• Consigne: Quelles lignes des données ci-dessous contiennent le mot « Task », en respectant la casse ? Sélectionnez-les et recopiez chacune d'elles.

══ Données de la tâche ══

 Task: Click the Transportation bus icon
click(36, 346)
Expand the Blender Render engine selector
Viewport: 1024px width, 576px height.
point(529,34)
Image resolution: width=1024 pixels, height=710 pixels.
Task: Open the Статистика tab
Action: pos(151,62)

═══

• Réponse attendue:
 Task: Click the Transportation bus icon
Task: Open the Статистика tab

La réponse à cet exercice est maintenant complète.